So what you're all saying is...  You're completely fucking useless.
I liked the main character, Eddie Riggs(voiced by Jack Black[YES THIS HAS BEEN EXTENSIVELY ADVERTISED I FUCKING KNOW]).  Back in the "real world" he's a roadie for a "metal" band.  "Metal" being a bunch of fucking whiney losers that know nothing of real metal.  He's the guy behind the scenes that makes everything work.  I can relate with that.  Everyone kinda feels that way.  Be quiet.  Do your job.  If it's done right, nobody will ever know you're there.  Throughout the game, you basically save the goddamn day and do all the fricken work.  However, Eddie never takes the credit for it.  Always a team player and looking at the greater good.  I can get behind a guy like that.  And the only people that know what he's done are the people that matter.  Let the superstars and face people take the limelight, while the real heroes stay in the shadows.


And we make it rain!  Oh wait.

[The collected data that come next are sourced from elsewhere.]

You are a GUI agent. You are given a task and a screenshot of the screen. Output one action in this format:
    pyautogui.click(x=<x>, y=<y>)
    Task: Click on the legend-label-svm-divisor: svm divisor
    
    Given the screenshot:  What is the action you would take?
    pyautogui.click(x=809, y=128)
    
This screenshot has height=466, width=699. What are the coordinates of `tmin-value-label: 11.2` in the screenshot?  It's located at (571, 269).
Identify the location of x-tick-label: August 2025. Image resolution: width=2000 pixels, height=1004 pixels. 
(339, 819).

Wrong game.
So this is the real meat and potatoes here.  How the hell does this game work.  Alright.  SUPER GENERALIZATION INCOMING - It's Legend of Zelda meets Halo Wars meets Dynasty Warriors meets Grand Theft Auto.  Let me attempt to explain it like all the other review sites out there.  So, you basically run around and hack and slash and do things like Zelda.  And you can whip out your guitar and do cool things with it.  Like Legend of Zelda:Ocarina of Time.  You drive around in your car that you summon by playing your guitar, much like summoning your horse in the Zelda series(later ones).

Heyyy baby.  Want some Eddie Riggs' penis?
Then you kinda have a real Grand Theft Auto feel to things.  The map is a large sandbox that lets you explore and do side missions and find easter eggs/power-ups all around the map.  Missions range from, kill these guys, race this guy, kill a number of these things, go from here to here without spilling beer, and other generic simple non-story related missions.  These missions give you the game's currency(called fire tributes, they're lighters held up).  Your weapons and cars are upgradable.  Some are pretty gewd.  Others, might be situational.  The storyline progresses to dungeon areas.  These areas are super linear and are mainly story telling in function.

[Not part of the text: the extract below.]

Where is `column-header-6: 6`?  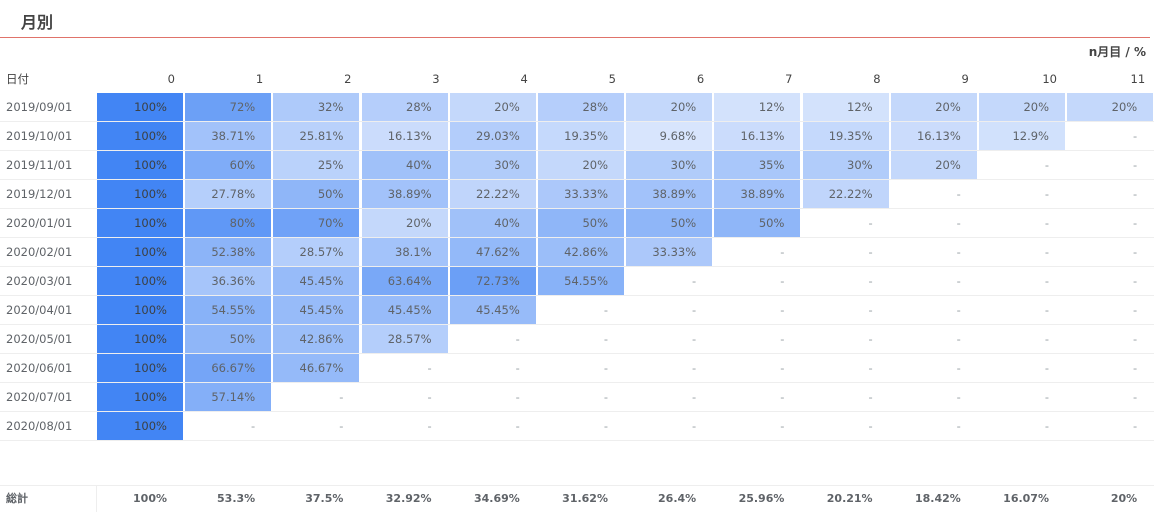 column-header-6: 6 is located at coordinates (700, 79).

You're supposed to be looking at the cool stage in the background
If that was the whole game, then whoop-dee-fucking-doo.  But it's not.  About 1/4th of the way through the game, you are introduced to something called Stage Battles.  Stage battles are where everyone comes up with that whole "DERR ITS AN RTS" portion of reviews.  Yes, these portions of the game play exactly like an RTS.  You have a base.  You build units.  You need to gather resources.  During Stage Battles, Eddie gains the ability to fly.  This turns him into a cursor to help assign commands to your ground units.  It's the usual, go here, attack that, defend this, fucking do something commands.  Now, I'm not one for RTS games on consoles.  Just something about not having a mouse and keyboard makes it uncomfortable.  Kinda like using a keyboard to play Street Fighter 2.  You can do it, but something's not right.  Probably the biggest gripe is trying to select specific units to do some action.  Sometimes when you have a big cluster fuck of guys, you spend more time trying to select the right unit than assigning the command.  Lots of, "Fuck not you, goddamnit! You here, you there.  No!  Fuck you! I'm right, you're stupid!"

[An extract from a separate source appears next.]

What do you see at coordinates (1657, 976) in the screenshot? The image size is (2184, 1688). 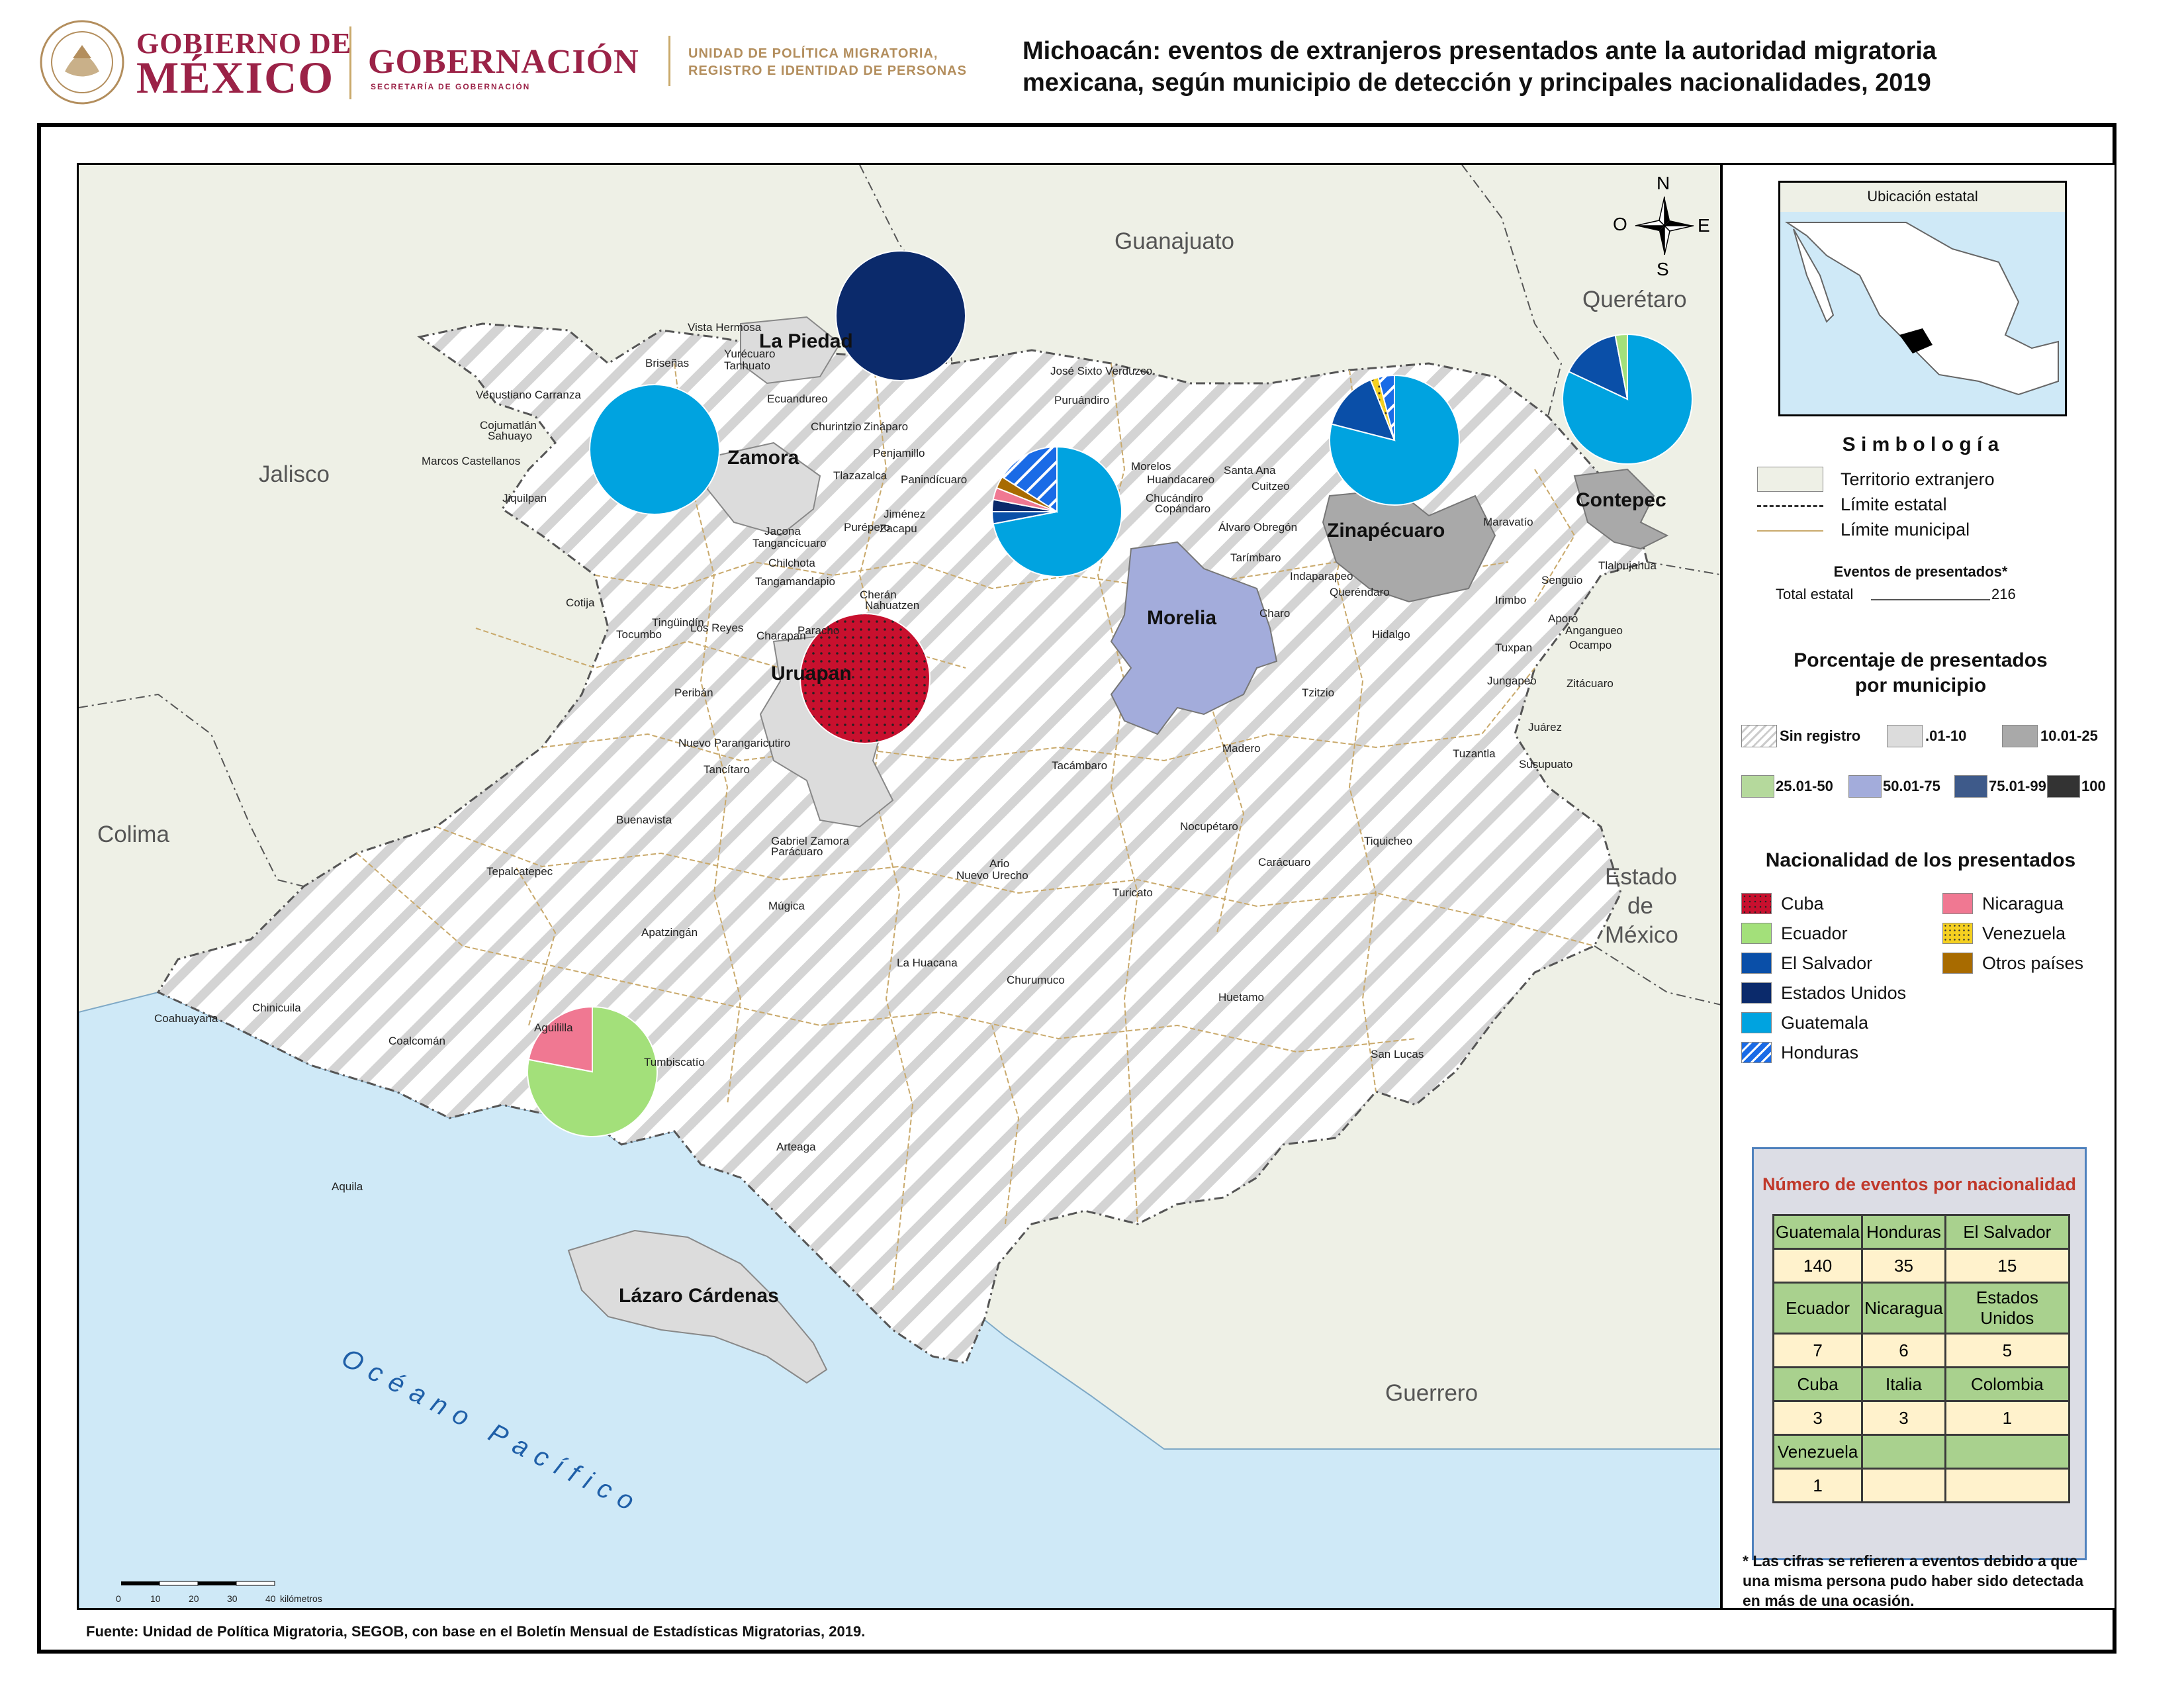 I see `border-guerrero-mexico` at bounding box center [1657, 976].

Yes...  Yes, She has mounted you.
At the same time, you still have control over Eddie, meaning you can land anywhere and go hack and slash, play solo's, drive your car, get your shit punched in.  So when you control mass amounts of units, the game begins to have a Dynasty warriors kind of feeling.  Only, think dynasty warriors where you're pretty goddamn fucking useless.  Eddie will pretty much get his shit punched in by enemy troops as well as the enemy general.  Eddie dying in Stage battles isn't game over.  He gets rezzed back at your stage(base).  Repeat beating.  If Eddie needs to, he can combine with individual units to form VOLTRON.  No wait.  He basically has special abilities depending on what kind of unit he combines with.  The only way he won't get his ass beat is if you are in your car.  And you ride around blowing crap up and running shit over.  That's something i didn't really think about till i got super stuck and checked the forums.  Then I wanted to kill myself because these stage battles became trivial.

Now go over there and do shit.
There be multi-player battles here.  But yeah.. I didn't play it.  Because I prolly would've gotten my ass handed to me with a side of fries.  All of the multi-player stuff are stage battles.   Sooo basically an RTS.  Which I'm bad at...  Ask Christiansen.  He'll tell ya.

The Artsy Fartsy Stuff

 I wonder who this guy is supposed to be.
Alright...  I'm not as big on the art stuff.  I'm actually quite terrible at it.  But, I like the style of Brutal Legend.  Really feels like artwork taken out of an 80s metal album cover.  The exaggerated bulging necks of the headbangers, hawt kiss amazonian chicks, badass roadies.  I also like how each opposing faction in the game takes their styles from a different genre of music.   That was a nice touch.  And the guest cameos.  man.  Ozzy Osbourne makes a cameo, both as a voice actor and his image is used as the fire lord dude that upgrades your car.  Rob Halford was a VA.  Kyle Gass from Tenacious D even makes an appearance.  Just check the wikipedia page for the complete breakdown.  Or even better, just beat the fucking game and watch the credits.

Faces will be melted.
The music was awesome.  Whenever you're ridin the Duce, you get a myriad of rock and metal songs to cruise with.  Srsly, the soundtrack is awesome.  There was a problem though.  It's really hard to see what you're doing while head banging.  Many a cliff I have driven off of while just driving around listening to metal.  And your neck starts to hurt after a couple hours.

 I am unable to explain how awesome this is.
The game also does a nice touch with swearing and gore.  During the opening sequence, you're given a choice to censor the game.  You can either chose to have gore on or off, and swearing on or off.  Why you would censor it at all is beyond me.  Why the fuck you going to buy the game if you're only going to enjoy it behind bulletproof glass?  It's like buying a chocolate chip ice cream and picking out all the chocolate chips.  It makes you look fucking stupid and it tastes shitty because you got your hands all in it.

Couldn't find an english one. But you get the idea.
Going to have to say, the opening sequence and menu was awesome.   There's nothing really special to it.  But it does something that games haven't really done in a long time.  They use real life footage in the game.  No really.  I haven't seen this done in a long fucking time already.  Everyone's so hard up on using CGI to make real looking shit.  They said, "Fuck it.  Lets just use real people so we don't have to waste our time doing shit like that."  And so they did.  Even the opening menu was cool.  It's like flipping through an actual vinyl disc album.  I must give whoever the hell thought of doing that, a beer.

Holy Factor

 Holy Factor x 2
I must say.  The holy factor is strong with this one.  It was a good game that was able to suck me into the world and not realize I wasted over 30 hours playing it.  One of those, "I'll just play till the next story arc" kind of games.  I liked hearing all kinds of crap from everywhere about it.  Some say, it's good.  Others said it was stupid.  Some said it was lame.  Made me sit there and want to figure out where the hell I stand on this game.  Props to that.

Bottom Line(TL;DR)

Holy Factor x 8
Gewd game.  Look nice.  Sound Nice.  Play weird.  Holy approved.  Kiss Amazonian Chicks.